Like most indie-snobs, I first noticed Polysics in 2001 with their album Hey! Bob! My Friend! Their yellow hazmat bodysuits were endearing and very reminiscent of Devo, which was intended. The album was 33 minutes long and left a crater inside my brain. The pace was like some kind of super-charged surf rock, and the mood was more than manic.

Fast-forward two decades, Japan continues to deliver. Synthpop splinters loose from punk into a myriad of subgenres: casio-core, disco-punk, and hard IDM. We’re in the middle of a synth-punk resurgence, haunting, beautiful, and ugly. Polysics stands alone in the melee as a statelier band who preceded the movement by a decade.

It’s this start in the mid ‘90s that I think keeps them dipping into a catalog of videogame samples and effects. Tunes like “Rocket” seems to be built from the A and B buttons of the SNES. It’s a strange arena indeed. The track “Punk & Lion” reeks of Frampton and takes us down into the slobbery tube of the vocoder-like talkbox.

The birth of punk is something I consider often in my meandering music criticism. My personal thesis is that the musical form of punk is a primitivization of rock n’ roll. But rock itself was just a well-scoured blues structure. So in this theory, punk becomes a red-headed stepchild, the furtive malformed boy in the barn so to speak. Despite this common dual etymology, Japanese Punk was wholly unfamiliar when it began to ooze across the pacific. The Boredoms epitomize this idea with their sludgy pounding rethink of Black Flag. Polysics does this with their own exaggerated interpretations.

I have to give Polysics some credit, as they’ve never pushed the noise envelope too far. They stopped short of that great discordant grey area that runs along the median strip of dance-punk.

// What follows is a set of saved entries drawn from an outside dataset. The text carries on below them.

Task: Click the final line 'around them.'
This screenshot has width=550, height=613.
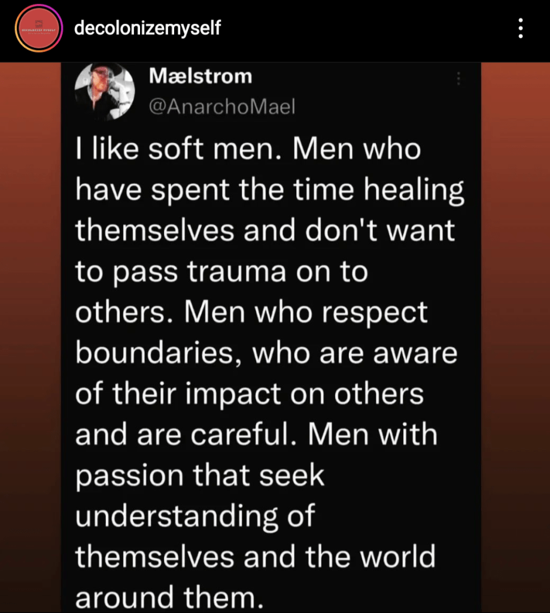Action: pos(169,597)
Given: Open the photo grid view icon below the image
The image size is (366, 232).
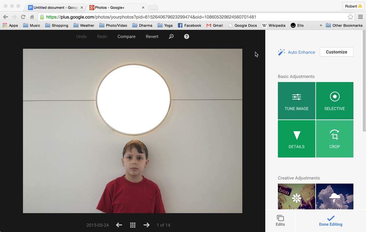Looking at the screenshot, I should point(133,225).
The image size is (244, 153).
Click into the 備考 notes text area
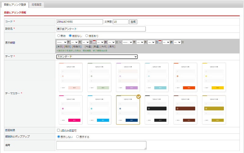click(x=101, y=145)
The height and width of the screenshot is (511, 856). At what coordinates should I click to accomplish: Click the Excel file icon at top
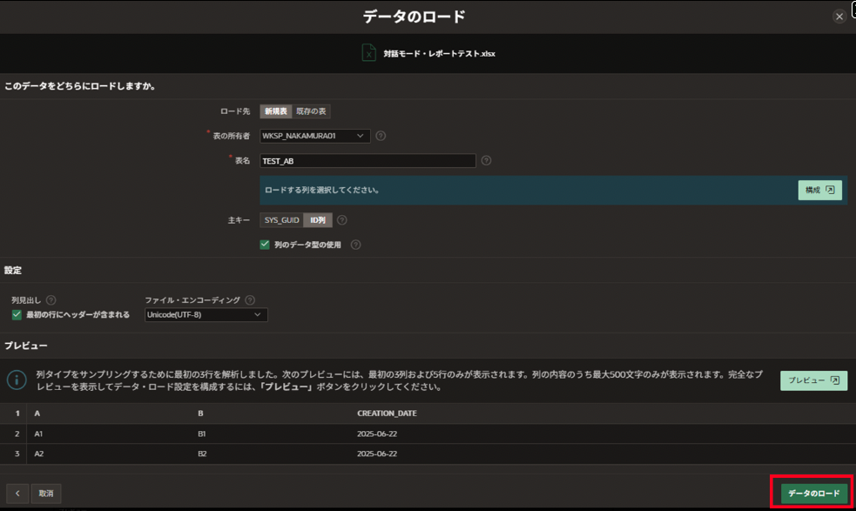click(x=369, y=53)
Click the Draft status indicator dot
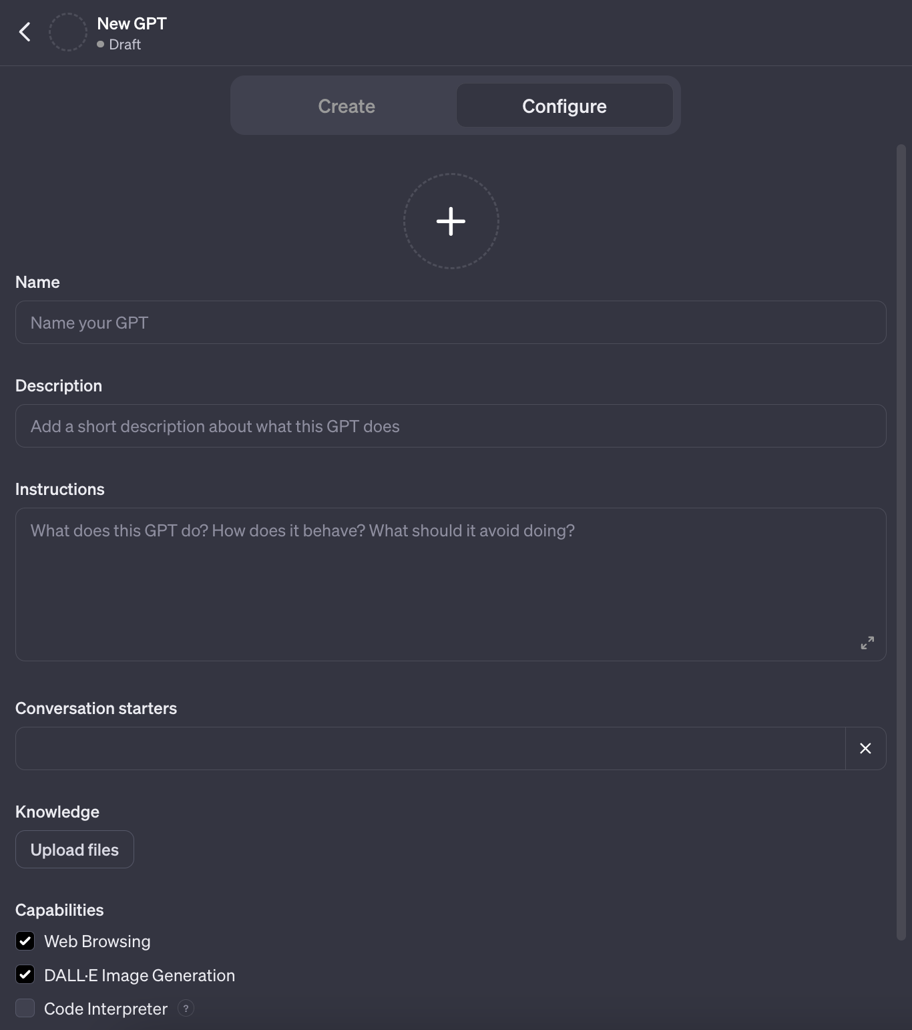This screenshot has height=1030, width=912. 100,44
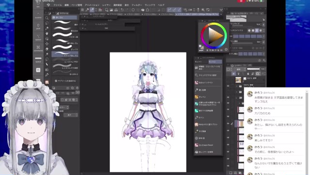Pick a hue on the color wheel ring

point(214,24)
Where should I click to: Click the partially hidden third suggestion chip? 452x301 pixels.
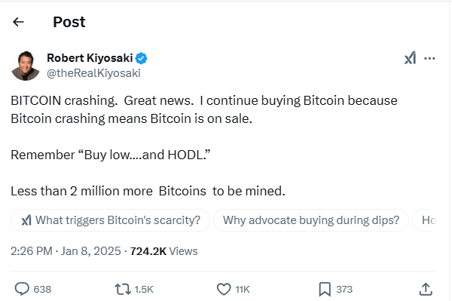(x=425, y=220)
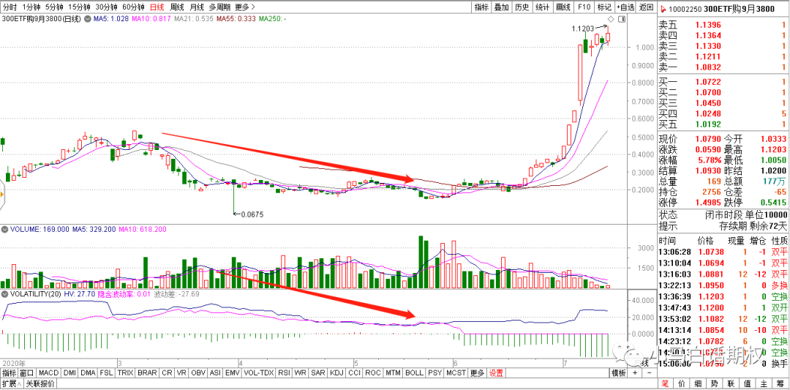This screenshot has width=790, height=390.
Task: Collapse the VOLUME indicator panel chevron
Action: point(4,229)
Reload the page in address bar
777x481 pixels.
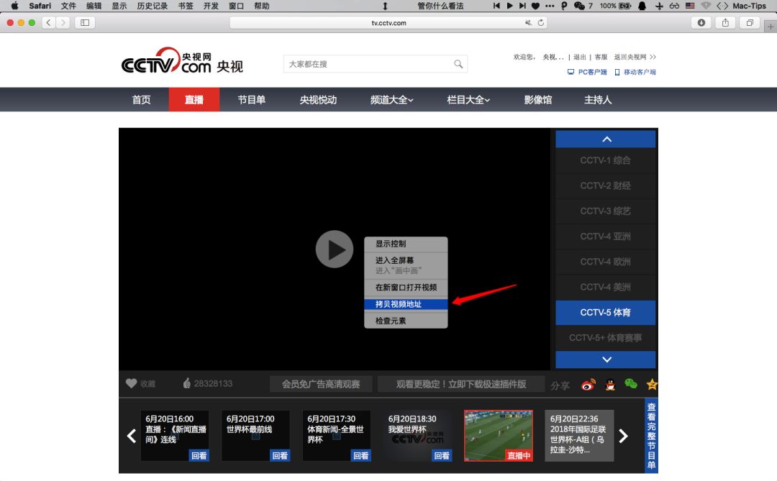pos(541,23)
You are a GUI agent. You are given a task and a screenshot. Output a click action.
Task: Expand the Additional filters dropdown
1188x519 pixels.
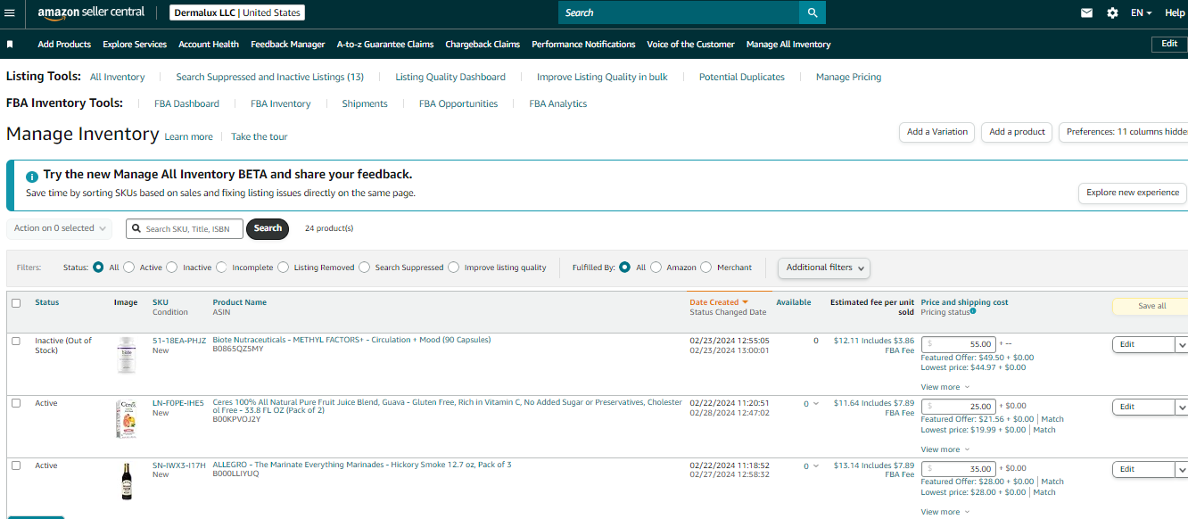824,268
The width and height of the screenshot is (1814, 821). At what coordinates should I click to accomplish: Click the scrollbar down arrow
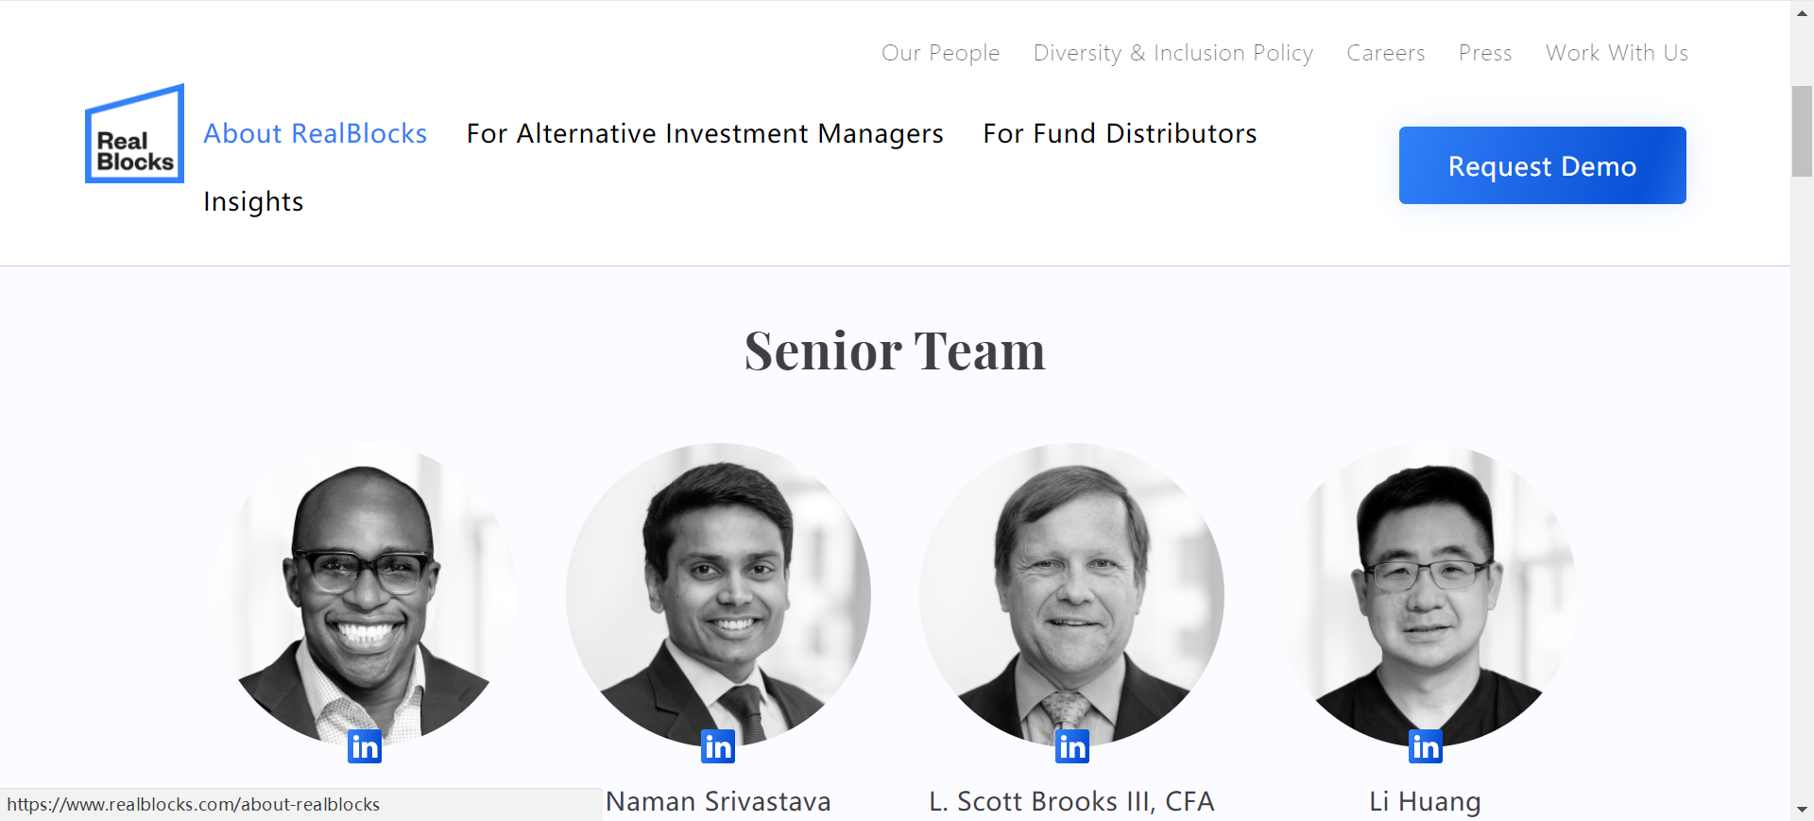click(x=1802, y=810)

They’ve always had a pop core that was all-too ironic to be an accident. They never used vocoder, never ironically sampled Billy Squier, never rapped never said “more cowbell” and never break-danced.

Their synth-centric approach to punk veers wildly away from the new-wavish Cocteau Twins and Survivor. Over the years Polysics have oscillated between their foreign and domestic influences. Yes, Devo is a clear and strong influence, but so are the more artsy and less accessible Hikashu. Polysics’ consistently high-speed approach to the genre makes it all but impossible to compare them to other earlier synthy acts like Jerry Harrison. Their absolute rejection of all things mid-tempo leaves them with no peers, past or present.